Single by Gloria Trevi

from the album Más Turbada Que Nunca
- Released: June 20, 1994
- Genre: Pop rock
- Length: 3:55
- Label: BMG Mexico; Ariola;
- Producer: Sergio Andrade

Gloria Trevi singles chronology
| "A Gatas" (1994) | "El Recuento De Los Daños" (1994) | "Siempre A Mi" (1994) |

= El Recuento de los Daños =

"El Recuento de los Daños" ("The Tally of the Damage") is a single from the album Más Turbada Que Nunca by the Mexican singer Gloria Trevi.

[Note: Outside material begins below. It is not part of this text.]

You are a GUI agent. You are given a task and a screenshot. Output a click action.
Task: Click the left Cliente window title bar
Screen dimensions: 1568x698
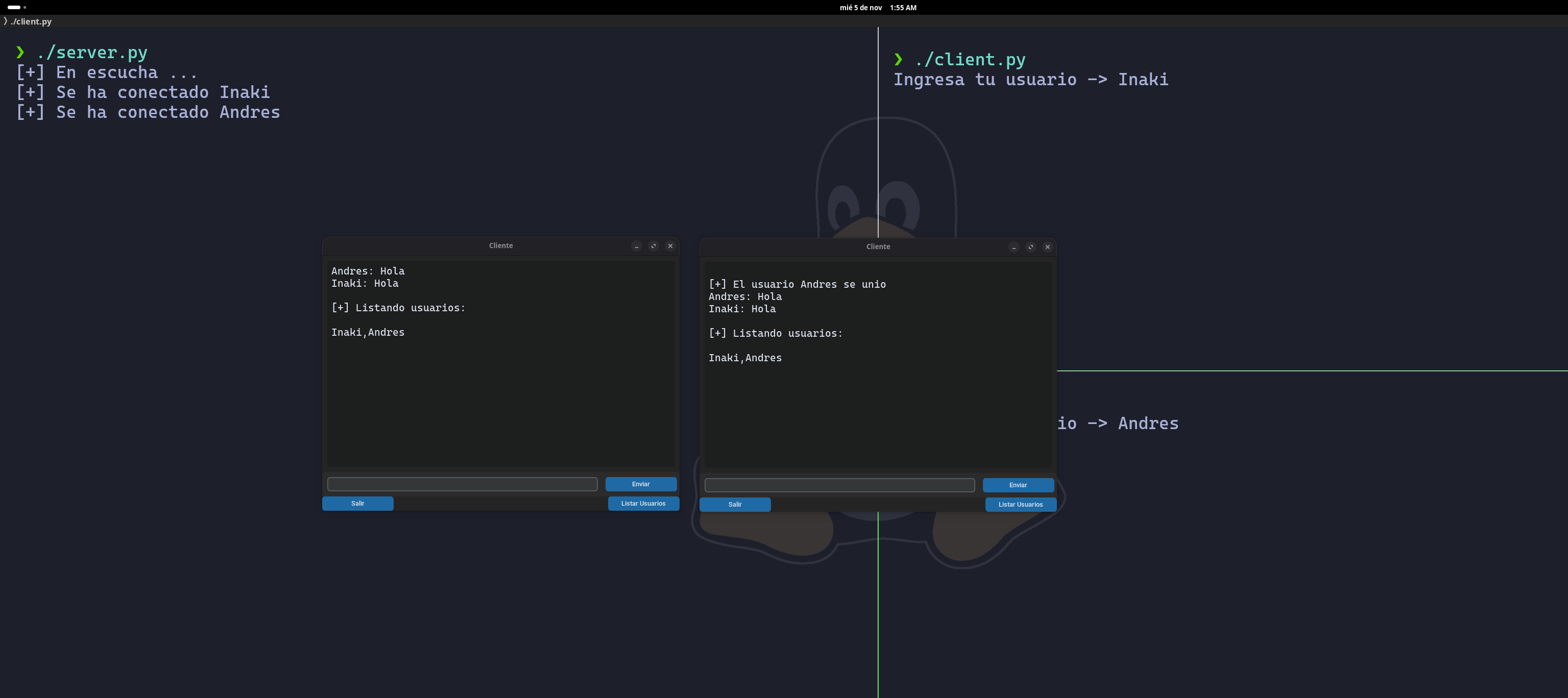(500, 246)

The song was released on Mexican radio in 1994. Though the song, like most Gloria Trevi songs of the day, used indirect references, "El Recuento De Los Daños" became well known for its music video aired on public television that broke taboos while bolting out lyrics explaining the depths of violence against women, in a heavily machismo and still traditional Mexico of 1994.

==Music video==
Though technically a love-related song, it exposed the taboo and hitherto unspoken practice of men punching pregnant women they conceived out of wedlock in order to kill the fetus (del firme impacto de tus manos, "the firm impact of your hands") by purposely eye opening lyrics. The music video shows a girl with blood drenching her swollen abdomen (a miscarriage), as well as a child abduction. The lyrics at the beginning of the chorus also goes Yo no puedo reponerme de ese beso que me subio al cielo, que es el mismo que ahora me hunde en el infierno ("I cannot recover from that kiss that took me to Heaven, the same one which now plunges me to hell").

==Effects==
Later, Trevi herself was sentenced to jail for conspiring with director Sergio Andrade to sexually abuse women. After her acquittal on lack of evidence and release from jail, Trevi in 2007 sued a Mexican promoter who accused her of murdering her own child she lost while in prison. Fans heavily suspected that she was legally framed and jailed related to her boldness to speak out against social ills.

The song's title was used for an Univision investigative program concerning the scandal.

==Charts==
The song hit top of the Latin charts in America as well as Mexico.